Monetary Policy: Mythili Bisnurmath: ET Blog
Reading Your Lips, Guv
|Also read my online comments at the end|
Let me start by saying I have no quarrel with the Reserve Bank of India (RBI) governor, Raghuram Rajan’s decision to hike the repo rate by 25 basis points to 8 per cent last Tuesday. Like most middle class readers of this paper, who have watched their hard-earned savings get eroded by negative real interest rates over the past few years, like the governor, I believe there is no trade-off between growth and inflation in the long run.Same Difference
So my quarrel is not with the RBI trying to set inflation on the path for disinflation. My quarrel is with the RBI’s apparent lack of consistency; with its advancing broadly the same macroeconomic fundamentals to justify two contrary decisions. Read the latest policy statement.
Compare it with the 18 December 2013 statement when the governor chose to keep policy rates unchanged and it is hard to find any justification for Tuesday’s decision to hike rates. As Rajan himself put it, ‘Last time round, it was a close call, but we chose to wait. This time, again, it was a close call; but we chose to act.’ Why?
Prima facie there is no answer. Almost every reason given by the Bank to justify the hike in the repo rate in January 2014 – CPI inflation at close to double digits, sticky core inflation, elevated inflation expectations, wage pressures – was a factor in December 2013 as well.
But even as it accepted that the ‘high level of CPI inflation excluding food and fuel leaves no room for complacency,’ in December 2013 the Bank found ‘reason to wait before determining the course of monetary policy.’
There were ‘indications that vegetable prices may be turning down sharply…In addition, the disinflationary impact of recent exchange rate stability should play out into prices. Finally, the negative output gap, including the recent observed slowdown in services growth, as well as the lagged effects of effective monetary tightening since July, should help contain inflation.’

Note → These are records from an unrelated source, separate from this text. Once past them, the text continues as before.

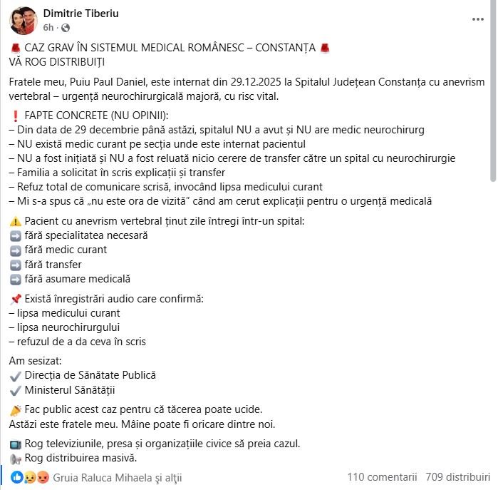This screenshot has width=498, height=490.
Task: Open the Dimitrie Tiberiu profile name link
Action: pyautogui.click(x=81, y=14)
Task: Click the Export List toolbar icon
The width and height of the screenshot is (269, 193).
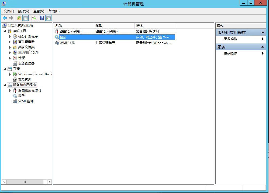Action: [34, 18]
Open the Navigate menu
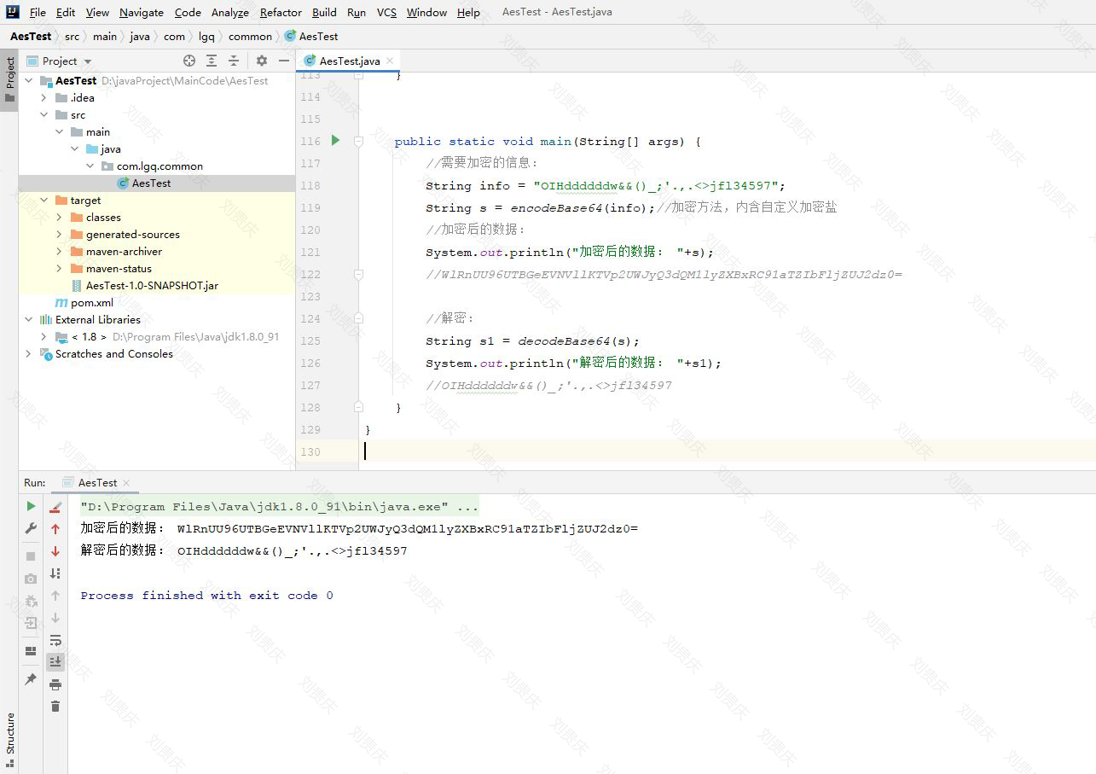This screenshot has width=1096, height=774. (x=141, y=12)
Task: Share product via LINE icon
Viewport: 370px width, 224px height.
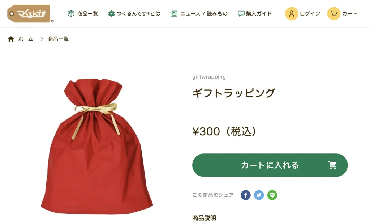Action: (272, 195)
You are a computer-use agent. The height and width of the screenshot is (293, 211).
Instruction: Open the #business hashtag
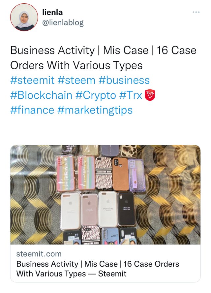pos(124,80)
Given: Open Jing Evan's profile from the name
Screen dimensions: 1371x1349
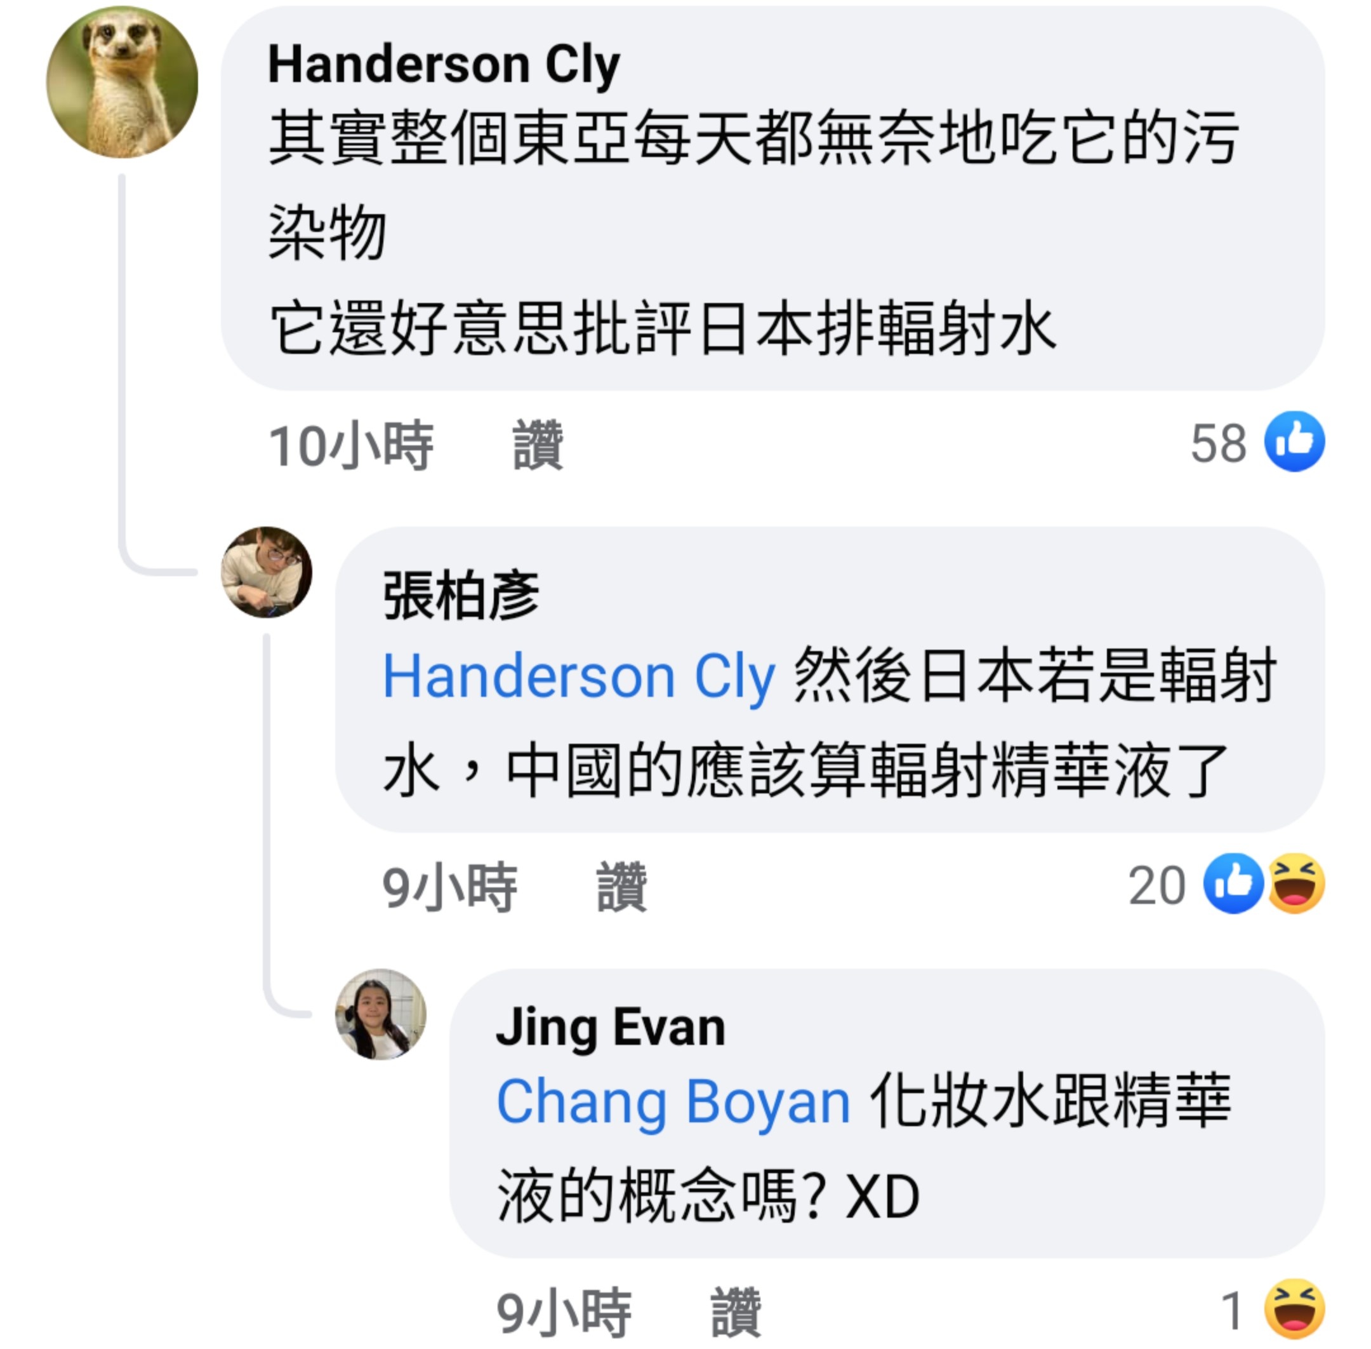Looking at the screenshot, I should (x=610, y=1028).
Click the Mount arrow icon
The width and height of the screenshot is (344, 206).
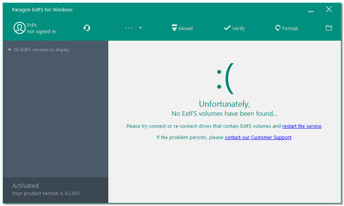[x=175, y=28]
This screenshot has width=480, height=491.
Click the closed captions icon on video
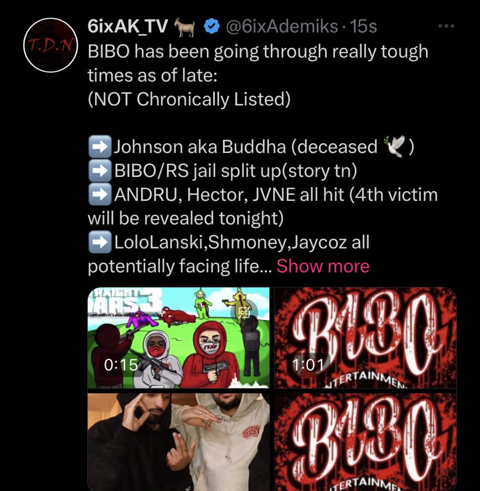point(244,312)
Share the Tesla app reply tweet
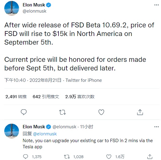Viewport: 161px width, 160px height. [150, 157]
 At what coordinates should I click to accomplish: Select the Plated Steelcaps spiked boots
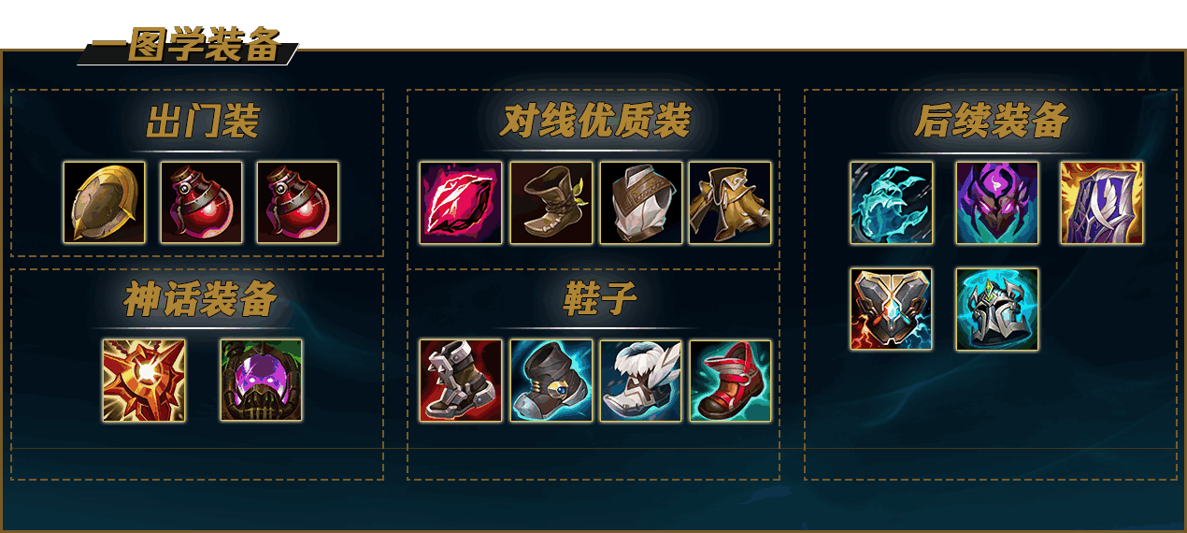(x=461, y=381)
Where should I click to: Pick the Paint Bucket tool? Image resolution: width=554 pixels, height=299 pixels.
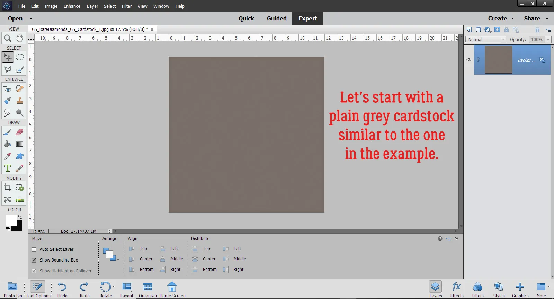click(7, 144)
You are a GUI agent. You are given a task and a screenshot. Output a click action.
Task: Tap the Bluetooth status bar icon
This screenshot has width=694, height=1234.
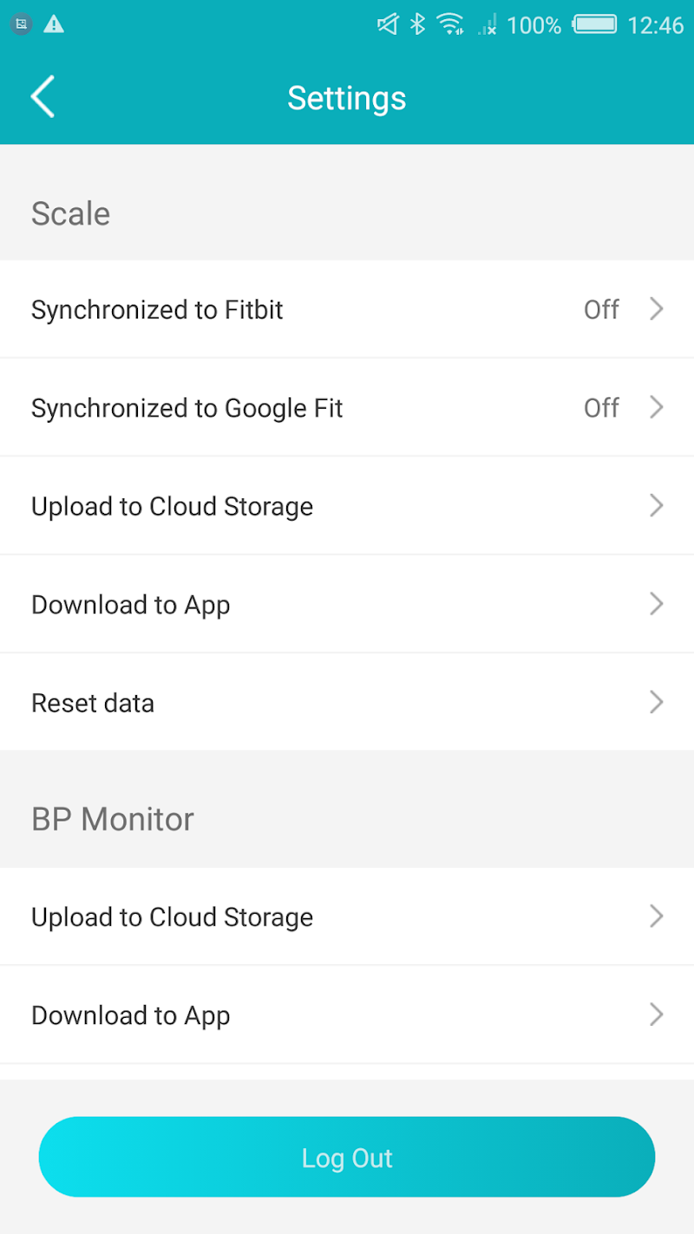[x=418, y=24]
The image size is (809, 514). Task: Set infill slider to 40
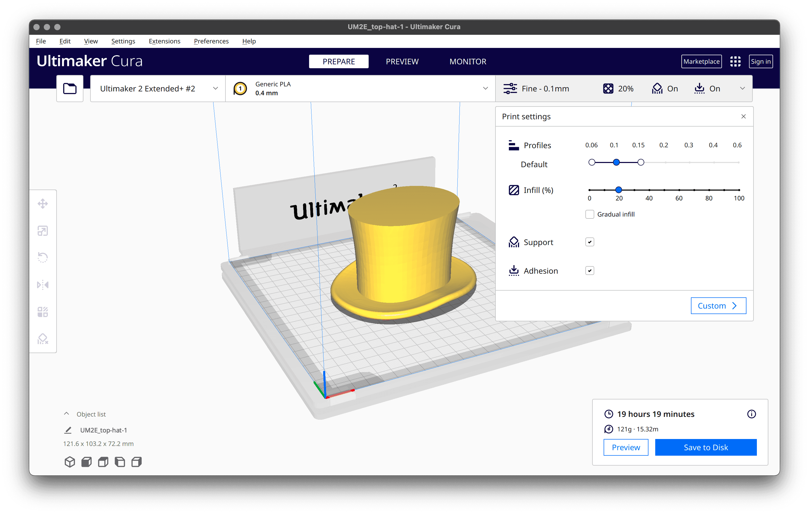point(649,190)
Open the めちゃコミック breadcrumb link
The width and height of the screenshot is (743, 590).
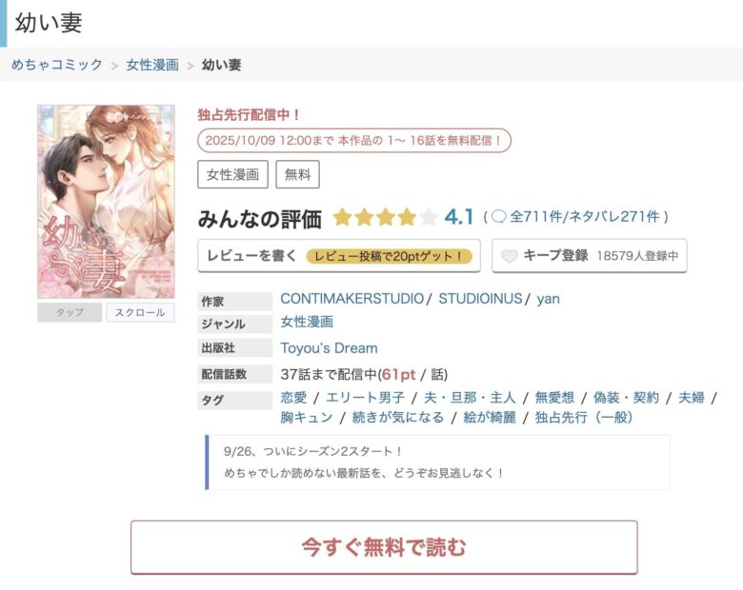point(57,65)
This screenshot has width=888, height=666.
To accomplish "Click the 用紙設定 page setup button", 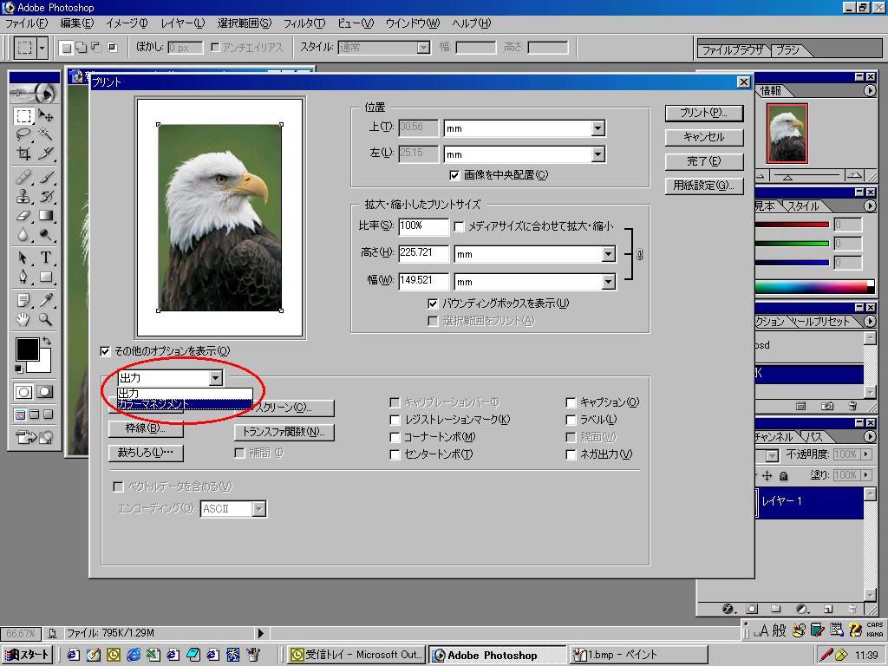I will point(704,186).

The ‘weak state of the economy, the inadvisability of overly reactive policy action, as well as the long lags with which monetary policy works,’ meant ‘there is merit in waiting for more data to reduce uncertainty.’ Then the argument looked weak. Inflation had touched a record high. But the RBI chose to ignore the weight of months of data showing entrenched and elevated inflation expectations in the hope that a single data point one month later would show inflation trending down.Softer Prices
Most observers, however, were willing to give the RBI the benefit of doubt. After all, monetary policy is a blunt instrument; the current bout of inflation in India is largely supply-driven and the economy has slowed.
And sure enough, when inflation numbers for December were released, mid-January 2014, skeptics, like this columnist who believe the Bank should have persevered with its earlier bout of tightening, were forced to concede that the governor seemed to know his onions. Inflation was trending down. It was time to call a halt to rate hikes.No Rules Framework
When vegetable, including onion, prices did decline sharply and CPI inflation contracted from 11.16 per cent in November 2013 to 9.87 per cent in December 2013, why did the RBI hike rates? Defending his action, Rajan pointed to how core CPI inflation has remained flat and core WPI inflation, has risen. But is that reason enough to warrant a hike in the repo rate?
Not if one were to go by the Rajan’s yardstick laid out only a month earlier: The bank would act ‘if the expected softening of food inflation does not materialise and translate into a significant reduction in headline inflation in the next round of data releases, or if inflation, excluding food and fuel, does not fall.’ Consider. The first requirement of this two-part caveat had been met by late January 2014.
Food inflation has softened. There is a significant reduction in headline inflation. Core inflation, a concept popular in advanced countries, has no salience in India where food and fuel account for a major share of the consumption basket.
What is the logic in ignoring what happens to inflation in a major chunk of the consumption basket and focus on the balance while framing policy? The answer is, ‘none’, not unless one views the decision as the outcome of RBI throwing its weight behind the Urjit Patel committee’s prescription of inflation targeting. There are a number of problems with this.
Not only because the jury is still out on the benefits of inflation targeting. Or even because the fisc in India is wildly out of sync with the pre-requisites for such a policy. But because a rule-based framework allows little scope for discretion, judgment, institutional memory; indeed any of the reasons the governor relied on to swing the ‘close call’ one way in December 2013 and the other in January 2014.
Central banking in the brave new world of tomorrow is much too complex to allow rules to substitute for judgment. Not when central banks have to keep an eye on no less than three major objectives – price stability, macro-financial stability and yes, growth.
February 07,2014 at 08:45 AM IST
Though I find myself unprepared to comment on the text of this article, as a ‘generalist’, I have no hesitation to endorse the conclusion which reads: “Central banking in the brave new world of tomorrow is much too complex to allow rules to substitute for judgment. Not when central banks have to keep an eye on no less than three major objectives – price stability, macro-financial stability and yes, growth.” Probably, policy statements(even those made by RBI Governor Dr Rajan or FM Chidambaram) are not amenable for comparisons of the type attempted in this article. Still, reminders like this will keep the system alert.